Der Septembermorgen war sonnig und warm. Im Vorgarten waren die Büsche ausgewachsen, es lag viel totes Holz herum, das Gras wuchs kniehoch, ein ausrangiertes Bettgestell streckte seine Rostbeine in die Luft.
»Grüne Hölle«, flüsterte Peter.
»Sieht schrecklich aus«, sagte Sibylle und lächelte ihr hilfloses Mädchenlächeln. »Aber ich bekomme das Zeug einfach nicht in meinen Mini.«
»Gibt es hier keine Container?« Halt die Klappe, du blöde Besserwisserin, schalt ich mich. Sibylle ist Wissenschaftlerin, die ist nicht so praktisch wie du.
„Hast du keinen Gärtner?«, fragte Peter.
»Der hat so wenig Zeit. Kommt immer nur kurz vorbei, schneidet Äste ab und ist wieder weg. Nun liegt alles rum.«
»Hmmm«, sagte Peter.
Wir gingen um das Haus herum, um uns die geplante Terrasse anzusehen. Ein kleines, rechteckiges Stück Rasen direkt vor der Terrassentür war ausgekoffert und dünn mit Sand bedeckt.
»Was meinst du?« Sibylle sah Peter an. »Hmmm«, sagte er wieder, und schritt die Seiten ab. »Viel zu klein. Außerdem hast du die Tür direkt im Rücken.«
»Nicht Feng-Shui-mäßig«, sagte ich. Niemand reagierte.
»Zieh das Rechteck bis zur Hauskante, dort stehen die Büsche und geben Schatten.«
Ich schaute verunsichert zu Sibylle. Das war Einmischung in fremde Angelegenheiten. Aber sie strahlte Peter an und strich mit einer anmutigen Bewegung ihre schwarzen – schwarz gefärbten? – Locken hinter die Ohren.
»Und wie soll ich das machen?«
War das ihr Ernst? Sie musste gar nichts machen. So was ließ man machen. Ich zerrte einen vergammelten Stuhl aus dem Gebüsch und hielt mein Gesicht in die Sonne.
»Hol mir mal bitte ein Stück Schnur, Bille!«
Nanu, mein Mann war aber schnell mit Kosenamen.
Peter nahm vier herumliegende Metallstäbe vom Rasen, rammte sie in den Boden. Sibylle verschwand im Haus.
»Schnur hat sie wahrscheinlich keine«, sagte ich. Aber sie hatte. Peter verband das rote Dekoband mit den Stäben. Die Terrasse hatte an Größe gewonnen.
»Wirklich viel besser«, sagte Sibylle. »Eine gute Idee. Danke!«
»Gern geschehen!«, sagte Peter.
Die Terrassenbauer kamen von der Mittagspause zurück. Der deutsche Meister mit seinem Gehilfen Adam. Ein Pole oder Russe, dem Akzent nach zu urteilen.
»Was ist hier los?« Des Meisters Blick war kritisch, der Ton barsch.
»Ich möchte eine größere Terrasse«, sagte Sibylle und wedelte entschuldigend mit den Händen.
»Warum das auf einmal?«, sagte der. »Der Auftrag lautet anders.

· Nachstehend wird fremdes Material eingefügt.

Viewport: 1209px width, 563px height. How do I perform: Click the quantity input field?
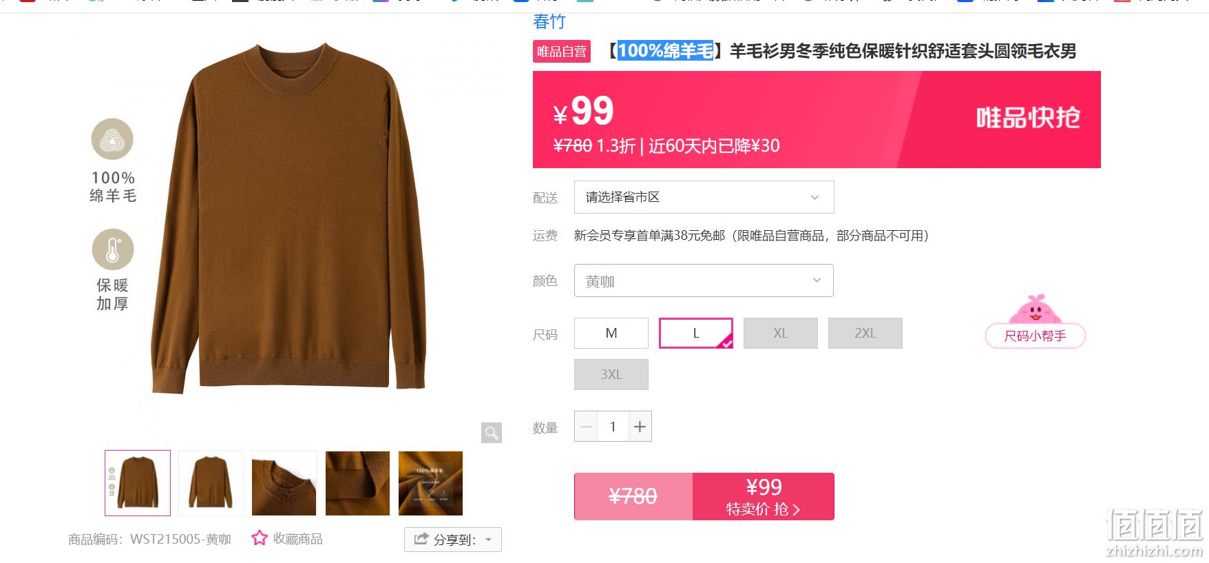tap(613, 427)
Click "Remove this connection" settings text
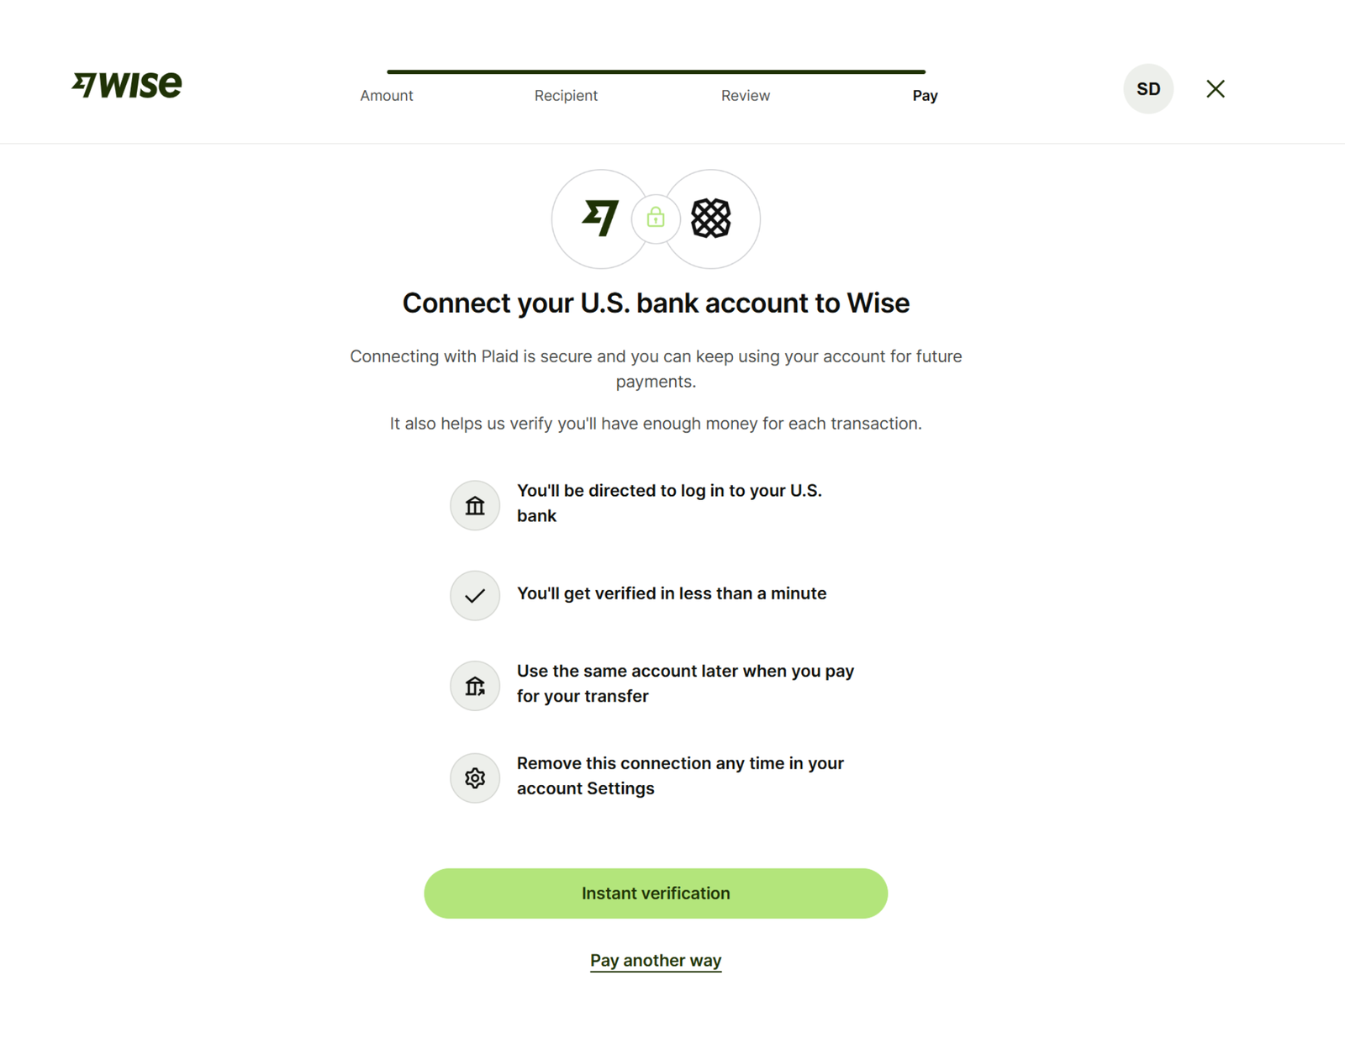This screenshot has height=1049, width=1345. click(680, 776)
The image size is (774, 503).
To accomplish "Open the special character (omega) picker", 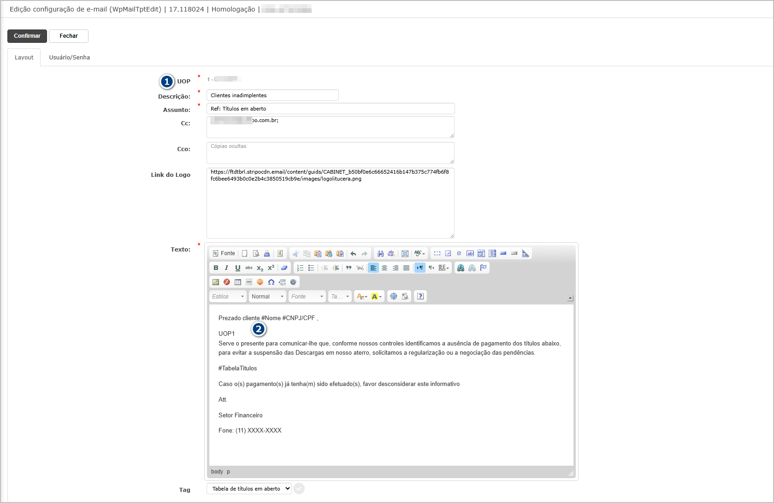I will coord(271,282).
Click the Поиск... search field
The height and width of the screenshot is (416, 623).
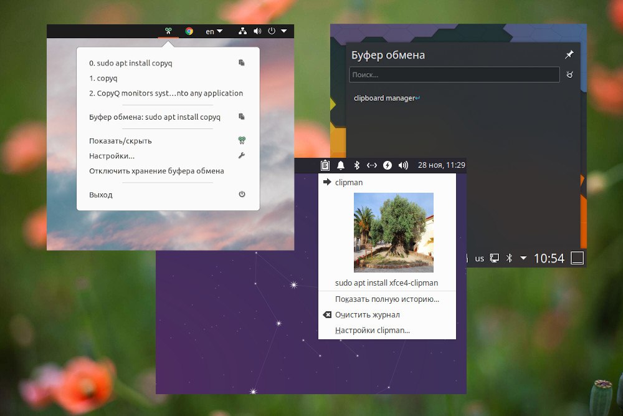tap(455, 75)
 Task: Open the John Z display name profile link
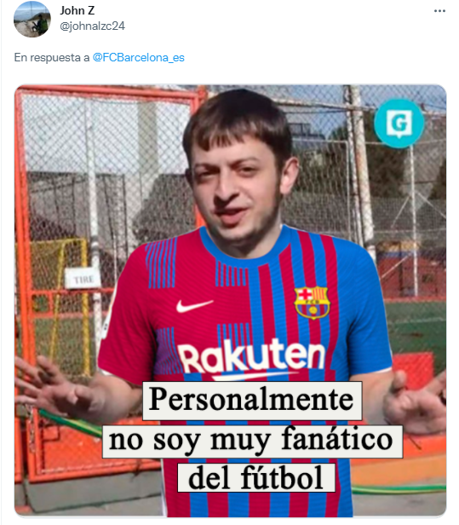point(77,10)
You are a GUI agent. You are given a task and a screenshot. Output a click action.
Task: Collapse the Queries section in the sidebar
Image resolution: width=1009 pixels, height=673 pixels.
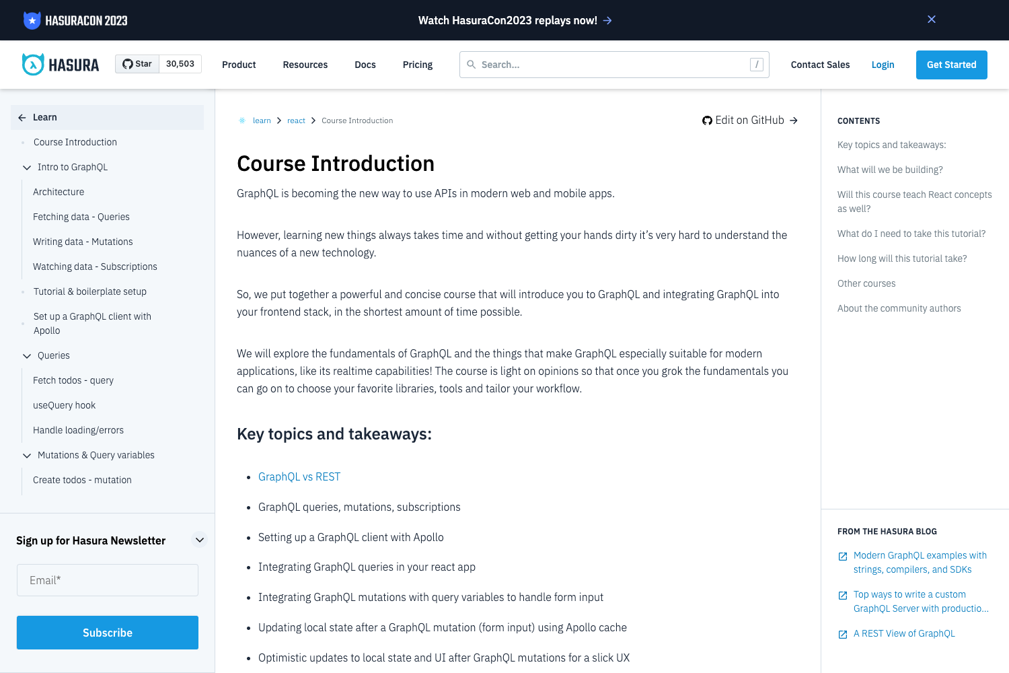point(27,355)
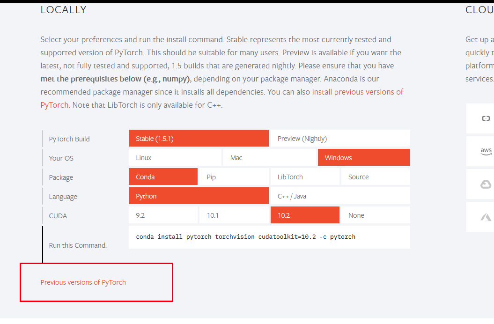The image size is (494, 324).
Task: Switch language to C++/Java
Action: tap(339, 196)
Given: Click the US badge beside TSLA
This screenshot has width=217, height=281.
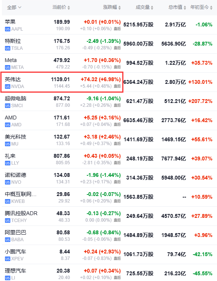Looking at the screenshot, I should click(8, 48).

Ich erfülle den Auftrag. Mehr nicht.«
»Aber man kann seine Meinung ändern«, mischte sich Peter ein. »Die
Terrasse soll verbreitert werden.«
»Dann machen Sie sie doch breiter«, sagte der Mann und schob Peter die Schaufel zu. Jetzt haut ihm Peter die Schaufel über den Kopf, dachte ich.
Doch Peter sagte ganz locker: »Wer zahlt, bestimmt. Das wissen Sie. Und wenn Sie den Auftrag nicht wollen, gehen Sie einfach nach Hause.«
Der Terrassenbauer zögerte. »Na gut«, sagte er. »Aber den Sand laden wir ab. Der ist bestellt.«
Er bellte Befehle, verschwand in seinem Kastenwagen, und Sklave Adam karrte eine Ladung Sand nach der andern heran und kippte sie auf den Rasen.

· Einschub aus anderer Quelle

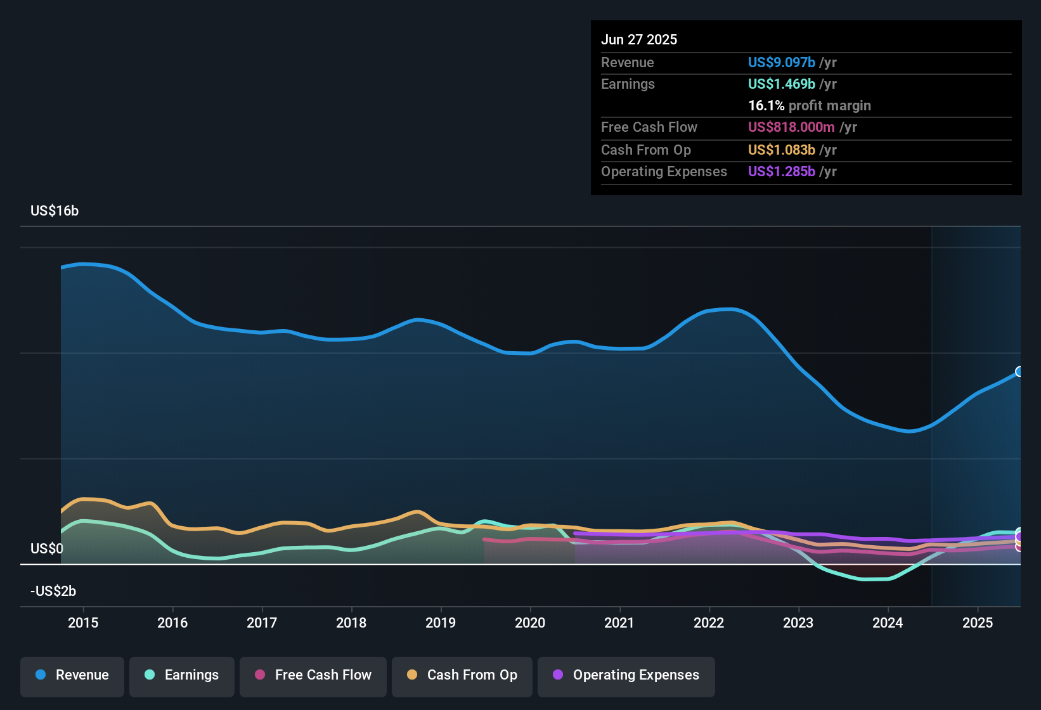
Task: Toggle the Earnings legend series
Action: (x=182, y=675)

»Das ist doch viel zu viel«, sagte ich zu Peter. Sibylle war ins Haus gegangen, um Kaffee zu kochen. Endlich. Hoffentlich gab es auch ein Stück Kuchen. Musste ja nicht selbstgebacken sein. Peter zuckte die Schultern und schleppte einen rostigen Tisch herbei. Mit dem Ärmel wischte er den Staub ab.
»Deine Freundin soll hier nach Strich und Faden abgezogen werden. Ich denke, wir müssen ihr helfen.«
Ich nickte. Was ich nicht checkte, nicht wir, sondern Peter fühlte sich aufgerufen zu helfen. Und er half. Jede freie Minute fuhr er über den verstopften Ruhrschnellweg von Dortmund über Essen nach Velbert.
Peter und Sibylle wohnen nun in dem renovierten Fachwerkhaus, umgeben von einem gepflegten Garten mit einer großen Terrasse.
Ich überlege, ob ich unser Haus verkaufen und eine kleine Wohnung mieten soll. Ich bin mit Haus und Grundstück total überfordert.